Each message includes the following fields: (i) the sender of the message; (ii) the list of receivers; and (iii) the communicative act (also called the “performative”) indicating what the sender intends to achieve by sending the message. For instance, if the performative is REQUEST, the sender wants the receiver to act, if it is INFORM, the sender wants the receiver to be aware of a fact. The content containing the actual information to be exchanged by the message (e.g., the action to be performed in a REQUEST message, or the fact that the sender wants to disclose in an INFORM message, etc.). The content language indicates the syntax used to express the content. Both the sender and the receiver must be able to encode and parse expressions compliant with this syntax for the communication to be effective.

2.4. Evaluation Metrics

In order to evaluate the performance of a forecasting system, we use several model performance measures such as MAE, RMSE [25]. The formulas of the statistical measures used herein are as follows:

(4)$MAE=\frac{1}{n}{\displaystyle \sum }_{i=1}^n\left|Yi-yi\right|$

(5)$RMSE=\sqrt{\frac{{{\displaystyle \sum }}_{i=1}^n\left(Y_i-y_i\right)}{n}}$

$Y_i$ and $y_i$ are the forecast value and the observed value, respectively. MAE and RMSE are applied as the performance criterion of the prediction model to quantify the errors of forecasting values. In general, the smaller the values, the better the prediction or the closer the estimator approaches the actually observed ones.

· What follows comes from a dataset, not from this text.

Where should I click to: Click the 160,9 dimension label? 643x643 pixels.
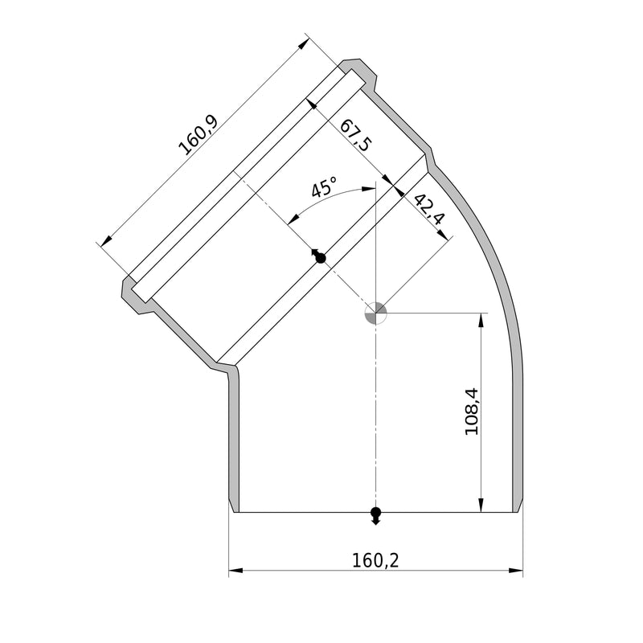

3. Air Pollution Global Risk Assessment (APGRA) Model

The Air Pollution Global Risk Assessment (APGRA) model consists of local air pollution risk assessment and Global air pollution risk assessment. The local air pollution risk assessment has an improved ARIMA-based MCS algorithm that performs local forecasting to the AQI risk of a particular area or city. Subsequently, in the Global AQI risk assessment, the APGRA model offers more accurate and global-oriented AQI forecasting through deploying MAS architecture in which agents are controlling the ARIMA-based MCS algorithm of cities. The APGRA model performs based on agent interaction and processing of the AQIs’ parameters.

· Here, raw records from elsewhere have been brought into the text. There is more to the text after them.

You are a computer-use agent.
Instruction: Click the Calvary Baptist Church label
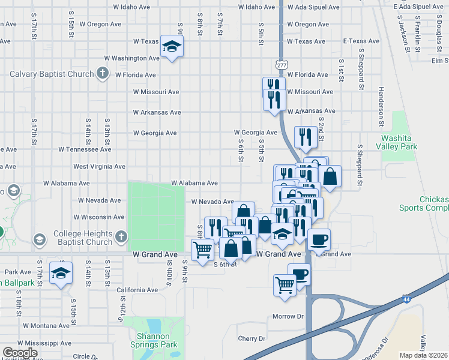52,74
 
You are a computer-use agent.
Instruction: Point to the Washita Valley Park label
400,142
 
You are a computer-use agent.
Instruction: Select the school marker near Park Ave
61,272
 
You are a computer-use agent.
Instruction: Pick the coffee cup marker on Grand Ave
319,239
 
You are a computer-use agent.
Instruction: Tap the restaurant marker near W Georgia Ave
306,137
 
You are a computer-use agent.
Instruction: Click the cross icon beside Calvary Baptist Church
103,74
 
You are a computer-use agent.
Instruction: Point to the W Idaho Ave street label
256,7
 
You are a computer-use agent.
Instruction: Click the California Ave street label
137,289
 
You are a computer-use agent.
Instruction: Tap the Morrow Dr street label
288,316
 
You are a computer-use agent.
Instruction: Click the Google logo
20,353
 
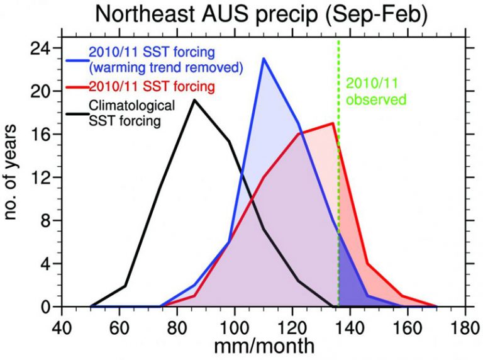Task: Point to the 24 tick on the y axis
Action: [x=43, y=48]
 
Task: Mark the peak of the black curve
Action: [x=194, y=100]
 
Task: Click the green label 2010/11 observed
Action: [x=377, y=91]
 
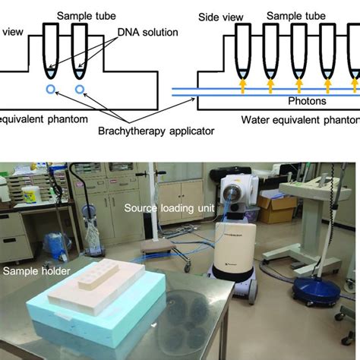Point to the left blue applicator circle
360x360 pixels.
pos(50,89)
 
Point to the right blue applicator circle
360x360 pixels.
pos(81,89)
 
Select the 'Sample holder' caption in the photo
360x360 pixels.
pos(36,271)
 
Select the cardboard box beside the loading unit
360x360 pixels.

3.1. Air Pollution Local Risk Assessment

This section explains the usage of the MCS to accommodate the uncertainty of the forecasting method presented in the ARIMA-based MCS algorithm. The concept of using MCS is to exploit the repeated sampling of the operation of the ARIMA outcomes to provide a more accurate description of the forecasting results of the local air pollution risk assessment. The ARIMA-based MCS algorithm defines a set of parameters that describe our usage of the MCS. Firstly, the algorithm selects the time interval that is used to fit the simulation model. The ARIMA(p, I, q, i, j) function has the p, q, I, which are the same as presented earlier, and i, j represents the subject time series type and city that is under simulation. Secondly, the algorithm selects the time interval T_past that is used for fitting ARIMA(p, I, q, i, j), and users assign it. Thirdly, the ARIMA-based MCS algorithm selects the time horizon T_future that the forecasting model uses. Fourthly, the algorithm selects the number of runs N_runs that MCS uses.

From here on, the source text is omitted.